Exercise instructions: Return every line of the data below, exactly.

++++

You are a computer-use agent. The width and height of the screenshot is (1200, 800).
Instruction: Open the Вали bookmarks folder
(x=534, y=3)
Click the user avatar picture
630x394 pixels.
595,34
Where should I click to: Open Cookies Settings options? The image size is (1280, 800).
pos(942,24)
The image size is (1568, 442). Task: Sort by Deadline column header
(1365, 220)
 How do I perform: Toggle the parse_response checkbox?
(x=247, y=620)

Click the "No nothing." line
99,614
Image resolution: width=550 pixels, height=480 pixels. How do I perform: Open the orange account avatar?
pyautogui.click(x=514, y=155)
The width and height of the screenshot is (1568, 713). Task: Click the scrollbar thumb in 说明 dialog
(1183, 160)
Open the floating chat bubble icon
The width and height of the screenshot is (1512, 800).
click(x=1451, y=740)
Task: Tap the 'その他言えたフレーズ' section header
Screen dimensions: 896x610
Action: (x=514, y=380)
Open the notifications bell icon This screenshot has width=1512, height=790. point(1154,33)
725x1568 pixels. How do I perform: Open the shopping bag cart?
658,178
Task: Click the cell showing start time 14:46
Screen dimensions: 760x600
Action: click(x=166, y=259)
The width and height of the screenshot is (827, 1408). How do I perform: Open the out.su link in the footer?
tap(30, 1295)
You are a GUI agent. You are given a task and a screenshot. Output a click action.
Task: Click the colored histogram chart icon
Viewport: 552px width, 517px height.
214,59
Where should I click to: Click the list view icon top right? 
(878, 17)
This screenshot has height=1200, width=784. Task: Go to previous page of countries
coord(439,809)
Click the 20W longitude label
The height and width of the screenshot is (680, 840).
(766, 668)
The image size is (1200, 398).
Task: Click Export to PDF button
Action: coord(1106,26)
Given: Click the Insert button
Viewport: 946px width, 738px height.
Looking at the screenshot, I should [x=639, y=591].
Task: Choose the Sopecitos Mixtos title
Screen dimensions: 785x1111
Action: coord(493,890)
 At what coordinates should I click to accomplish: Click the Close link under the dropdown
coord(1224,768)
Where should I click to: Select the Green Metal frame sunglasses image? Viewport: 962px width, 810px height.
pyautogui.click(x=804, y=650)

++++

Result:
You are a computer-use agent. The width and height of the screenshot is (1200, 800).
Instruction: Open the Вали bookmarks folder
(x=534, y=3)
Click the user avatar picture
630x394 pixels.
595,34
Where should I click to: Open Cookies Settings options? The image size is (1280, 800).
pos(942,24)
The image size is (1568, 442). Task: Sort by Deadline column header
(1365, 220)
 How do I perform: Toggle the parse_response checkbox?
(x=247, y=620)

Click the "No nothing." line
99,614
Image resolution: width=550 pixels, height=480 pixels. How do I perform: Open the orange account avatar?
pyautogui.click(x=514, y=155)
The width and height of the screenshot is (1568, 713). Task: Click the scrollbar thumb in 说明 dialog
(1183, 160)
Open the floating chat bubble icon
The width and height of the screenshot is (1512, 800).
click(x=1451, y=740)
Task: Tap the 'その他言えたフレーズ' section header
Screen dimensions: 896x610
Action: (x=514, y=380)
Open the notifications bell icon This screenshot has width=1512, height=790. point(1154,33)
725x1568 pixels. How do I perform: Open the shopping bag cart?
658,178
Task: Click the cell showing start time 14:46
Screen dimensions: 760x600
Action: click(x=166, y=259)
The width and height of the screenshot is (827, 1408). How do I perform: Open the out.su link in the footer?
tap(30, 1295)
You are a GUI agent. You are given a task and a screenshot. Output a click action.
Task: Click the colored histogram chart icon
Viewport: 552px width, 517px height.
214,59
Where should I click to: Click the list view icon top right? 
(878, 17)
This screenshot has height=1200, width=784. Task: Go to previous page of countries
coord(439,809)
Click the 20W longitude label
The height and width of the screenshot is (680, 840).
(766, 668)
The image size is (1200, 398).
Task: Click Export to PDF button
Action: coord(1106,26)
Given: Click the Insert button
Viewport: 946px width, 738px height.
Looking at the screenshot, I should [x=639, y=591].
Task: Choose the Sopecitos Mixtos title
Screen dimensions: 785x1111
Action: coord(493,890)
 At what coordinates should I click to accomplish: Click the Close link under the dropdown
coord(1224,768)
Where should I click to: Select the Green Metal frame sunglasses image? Viewport: 962px width, 810px height.
pyautogui.click(x=804, y=650)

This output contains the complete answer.